Plusieurs personnes, au nombre desquelles étaient les quatre commères, s’étaient réunies sur la grève pour être témoins du départ du capitaine et de sa compagne.

— Avions pas « fret » aux yeux la petite « garde » pour embarquer dans c’t’oiseau-là avec un garçon ? dit Varsovie Sainfoin.

— A va voir que c’étions pas un cométique, répliqua Marguerite Brindamour, et que si a prenions une pirouette, a prendrions un bain de quatre sous.

— Taisez-vous donc ! dit Catherine Mélanson, si a vous entend a voudra pas partir et on va manquer le plaisir de la voir prendre une douche.

— Ma « foais » tant pis ; si a se « nouaat » ça ne sera toujours pas de notre faute.

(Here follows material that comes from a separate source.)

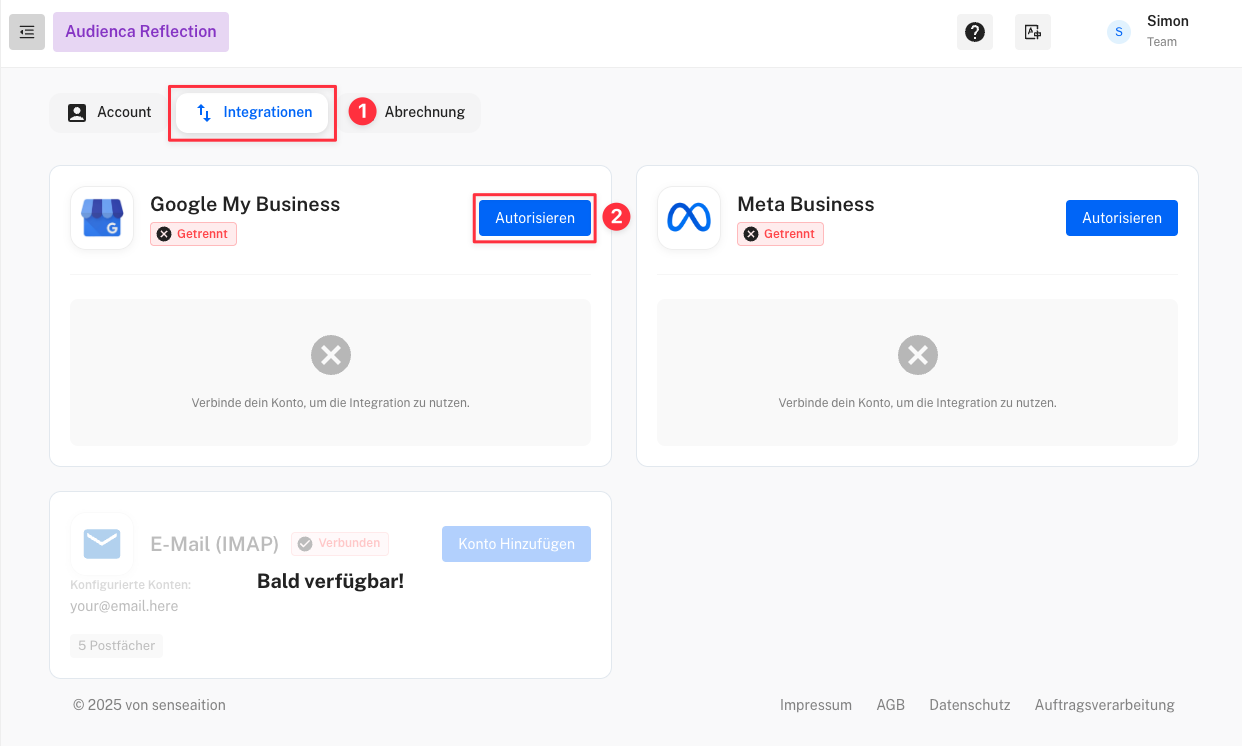Click Konto Hinzufügen button
Viewport: 1242px width, 746px height.
click(x=516, y=544)
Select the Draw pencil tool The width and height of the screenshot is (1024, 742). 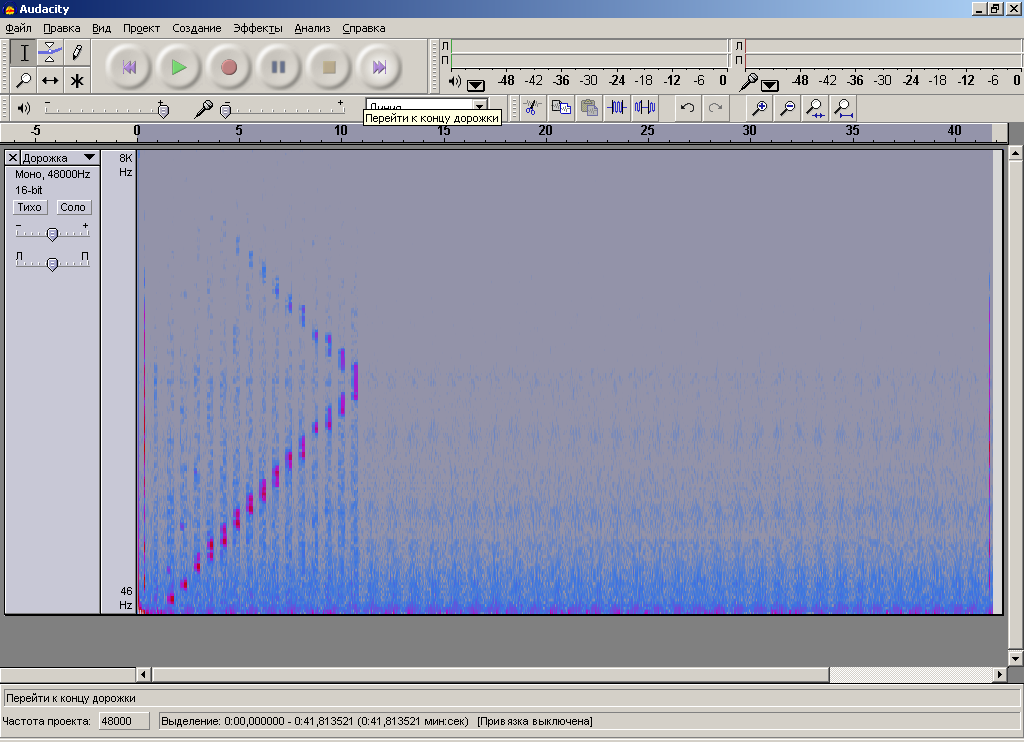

— Tiens, la v’là en l’air, dit Catherine Mélanson. Je l’avions entendu lâcher un cri quand la mitrailleuse a parti. Mais regarde-moi-la donc, c’est elle qui tire sur les marsouins ! C’est ben assez pour attirer la malédiction sur la place. Monsieur le Curé ne doit pas être au courant.

— Moi, dit Joséphine Leblanc, j’commençions à être vieille, j’me mêlions plus de rien. J’comprenions plus le monde. C’est peut-être parce que j’étions pas assez instruite. Mes parents auraient bien dû m’envoyer au couvent comme la petite reine à Guillou.

— Ben sûr, dit Varsovie, que si j’avions été instruite j’aurions fait quelque chose de bien. Avec ça que j’étions jolie dans notre jeune temps.

— Ma foi, ça paraît plus, dit Joséphine Leblanc entre ses dents.

— Mais, tiens les voilà déjà revenus. J’gagions qu’elle a déjà mal au cœur.

Angéline, qui avait eu connaissance de tout, était restée bien tranquille à la maison.

Antoinette ne fut pas lente à venir lui raconter son expérience et lui dire comme le capitaine avait été charmant à son égard.

— Veux-tu que je lui demande pour t’amener ? dit Antoinette enthousiasmée. Je suis certaine qu’il ne me refusera pas cette faveur.

— Je n’en doute pas, répondit Angéline ; mais le capitaine est un homme sérieux et je craindrais vraiment de l’importuner ; d’ailleurs, je ne tiens pas à contrarier mon père qui ne verrait pas d’un bon œil une telle démarche de ta part et encore moins de la mienne.

— En tout cas, s’il m’invite de nouveau, je ne serai pas lente à accepter.

— Je crois que tu n’as rien à te reprocher à ce sujet, répondit Angéline avec une petite pointe de malice.

Le capitaine était retourné immédiatement à son ouvrage et ne pensait plus à cette pauvre Antoinette ; mais, elle, ne cessait de parler de Jacques, comme si elle eût fait une conquête dont elle eût pu d’ailleurs s’enorgueillir à juste titre.